NIGÉRIA

Finalement expulsé, malgré tout

Samuel Tosin Ayokunnumi : Nigéria – Allemagne – Nigéria

Désespéré, Samuel Tosin Ayokunnumi envoya depuis sa cellule de prison un message vocal à sa conseillère au retour : « Bonjour, j'étais en train de dormir à la maison, je suis en fait dans une cellule en ce moment, ils vont me transporter à Munich pour aller au Nigeria. Est-ce là l'organisation ? C'est comme ça qu'ils font, qu'ils traitent les gens ? J'ai essayé d'expliquer à la police que je n'avais pas fini mon cours. Ils m'ont dit de faire mes valises. C'est comme ça que ça marche ? Parce que je suis confus. Waouh ».

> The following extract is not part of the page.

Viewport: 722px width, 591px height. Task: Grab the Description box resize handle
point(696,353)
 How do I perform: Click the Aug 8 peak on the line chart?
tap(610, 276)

Samuel vivait dans un foyer à Aschau, dans le sud de l'Allemagne. Une nuit, un coup à la porte l'a réveillé. Lorsqu'il a ouvert la porte, cinq policiers se tenaient devant lui et lui criaient dessus. « Mettez vos mains en l'air ! ». Ils lui ont montré une lettre de la préfecture indiquant qu'il était en train d'être expulsé. L'expulsion a été brutale. Il a été emmené avec des attaches de câble. Il n'a été autorisé à les enlever que sept heures plus tard. À l'aéroport, il a dû se déshabiller jusqu'au slip. Il a tenté à plusieurs reprises d'expliquer qu'il participait à un programme de retour et qu'il ne pouvait donc pas être expulsé. Il avait décidé de rentrer au Nigéria il y a quelque temps parce qu'il voulait éviter une expulsion violente. Mais personne ne l'écoutait.

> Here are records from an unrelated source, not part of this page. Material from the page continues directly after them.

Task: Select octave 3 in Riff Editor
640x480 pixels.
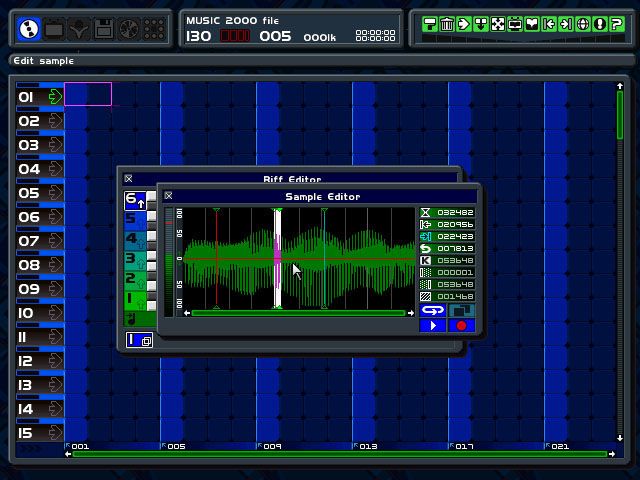Action: tap(133, 259)
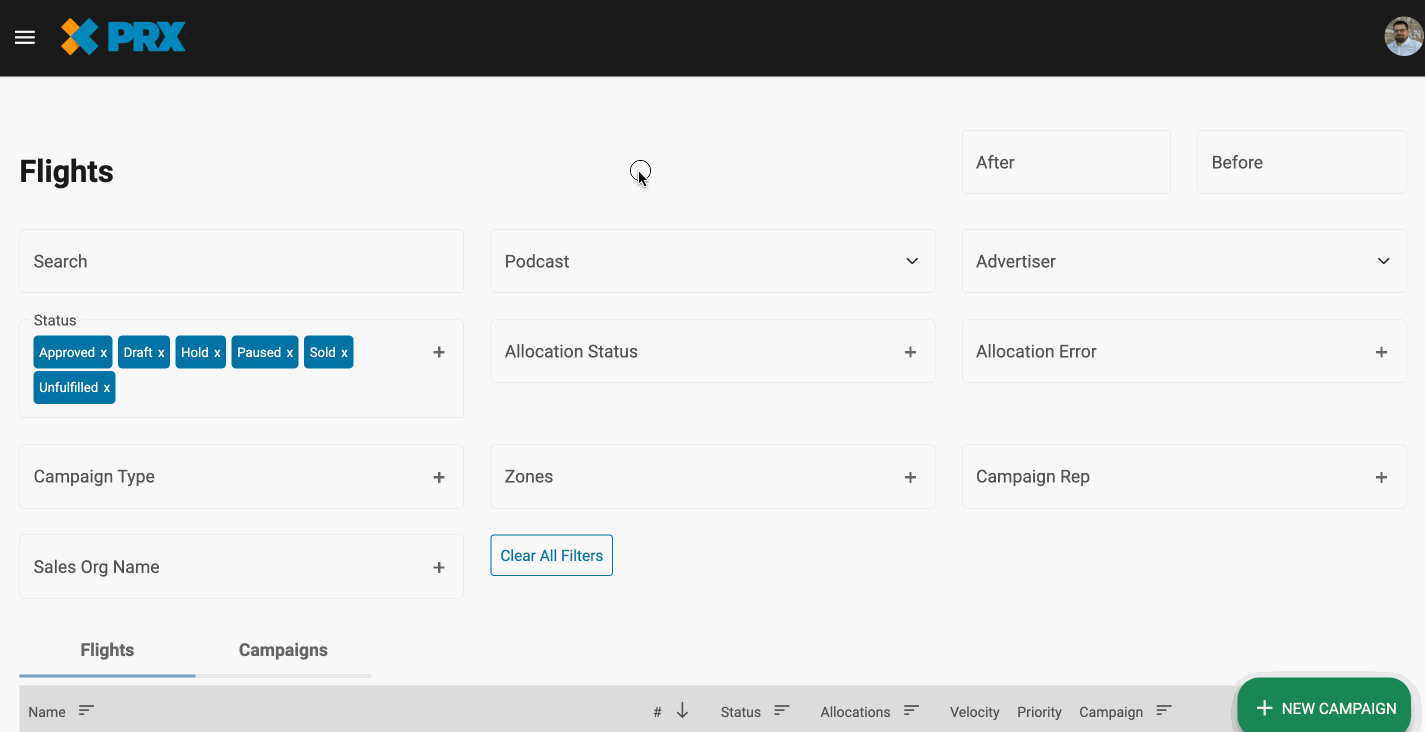The image size is (1425, 732).
Task: Sort by the Campaign column icon
Action: pos(1163,710)
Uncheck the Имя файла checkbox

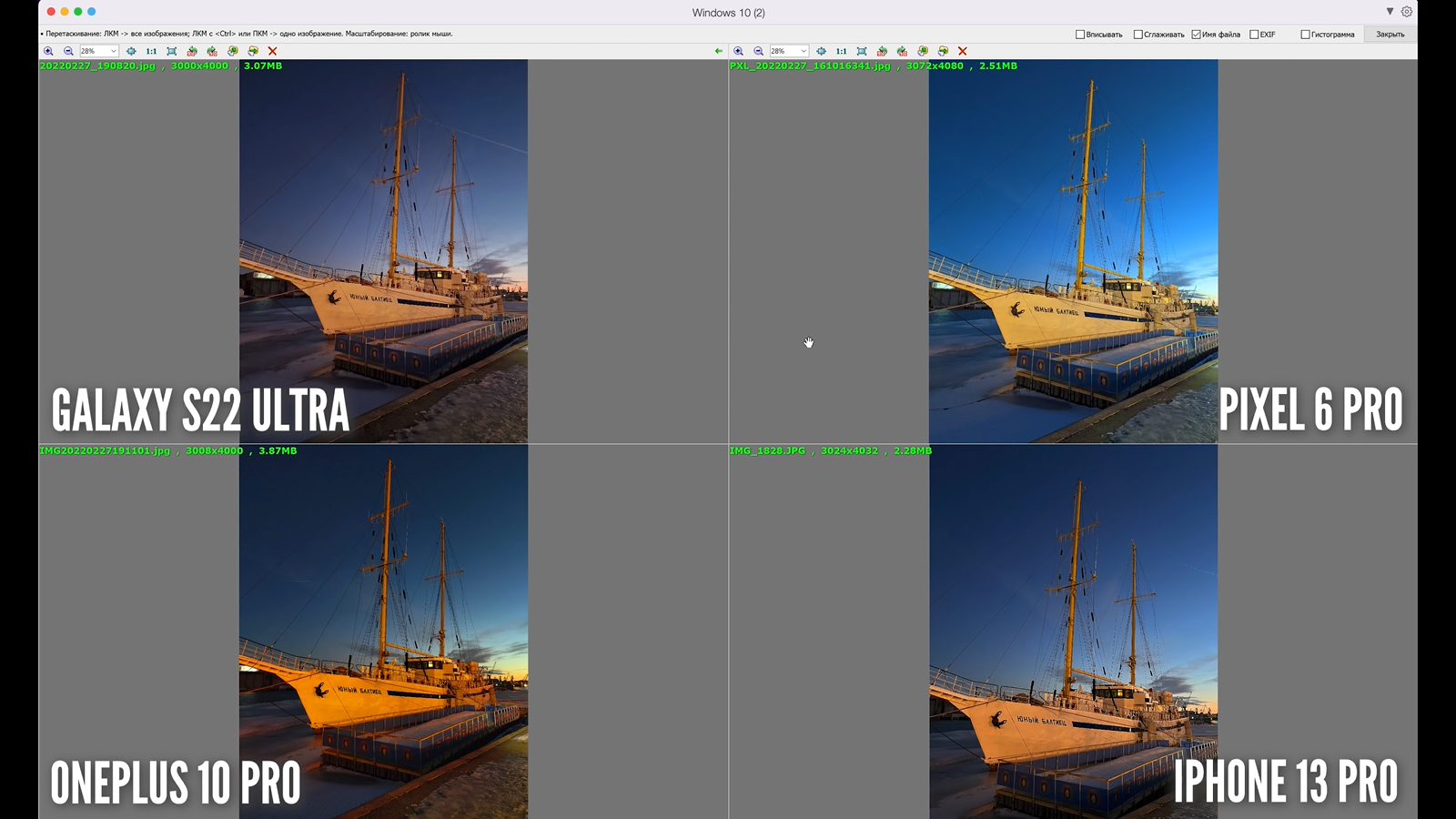coord(1196,35)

Ce n'est que parce que des militants ont repris l'affaire que l'on sait aujourd'hui que l'expulsion de Samuel n'était pas légale. Il ne s'agit en aucun cas d'un cas isolé, selon le réseau de soutien. À l’échelle nationale, il existe un certain nombre d'autres cas d'expulsions illégales de personnes qui étaient en train de se préparer à un « retour volontaire ». Selon un rapport du Bayrischer Rundfunk, dans l'avion affrété pour expulser un total de 43 personnes le 10/12/2020, il y avait une autre personne officiellement inscrite dans un programme de retour assis à côté de Samuel.

Erreur et arbitraire des autorités administratives

L'activiste Astrid Schreiber rapporte : « Samuel a toujours été très coopératif. Il avait travaillé et peu après le rejet exécutoire de sa demande d'asile, comme il était tenu de le faire, il a remis son passeport aux services de l'immigration et s'est rendu au bureau de conseil au retour ». Il y a signé un accord de retour et a été placé dans le programme de création d'entreprise « StartHope@Home » géré par Social Impact, une entreprise soutenue par l’agence allemande de coopération internationale (Gesellschaft für Internationale Zusammenarbeit, GIZ). Dans ce contexte, il a participé à des ateliers préparatoires pour renforcer ses plans d'affaires. De retour au Nigéria, il devait être à nouveau aidé et accompagné dans la mise en œuvre. Même si les services de l'immigration savaient que Samuel participait au programme – il était en contact permanent avec sa gestionnaire de dossier sur place – ils ont ordonné son expulsion. Ni le conseil au retour, ni Social Impact gGmbH, ni Samuel lui-même n'en avaient été informés. Pourquoi ? Le ministère de l'intérieur bavarois a répondu aux militants de la solidarité migratoire qui investiguent sur cette affaire qu'il regrettait ces incidents qui seraient dus à un manque de communication entre les autorités – une grave erreur administrative, qui a définitivement contrarié les plans d'avenir de Samuel.

Un volontaire au retour dans un vol de reconduite à la frontière

Samuel était convaincu qu'il quitterait le pays de lui-même dans le cadre du programme « Perspektive Heimat » (Perspectives du pays d’origine). Il n'a donc pas eu de soupçons lorsqu'on lui a demandé de passer un test Covid aux services de l'immigration. Ce jour-là, il avait encore rencontré sa gestionnaire de dossier des services de l'immigration, qui était au courant de l'expulsion imminente et qui n'a rien dit. La demande de test aurait également dû être un indice pour la conseillère au retour que quelque chose n'allait pas puisque personne d'autre du foyer n'a été testé. Au vu du résultat négatif du test, le dernier obstacle à l'expulsion est tombé.

Aujourd'hui, Samuel est au Nigeria, sans le soutien financier qui lui avait été promis. Il est en contact avec un groupe de personnes engagées en Allemagne qui s'efforcent de clarifier l'arbitraire des autorités qu'il a dû subir. Rex Osa de refugees4refugees est l'un des militants qui se battent avec Samuel contre l'arbitraire des autorités. Il dit : « Les vols de reconduite à la frontière sont remplis avec des gens comme Samuel ».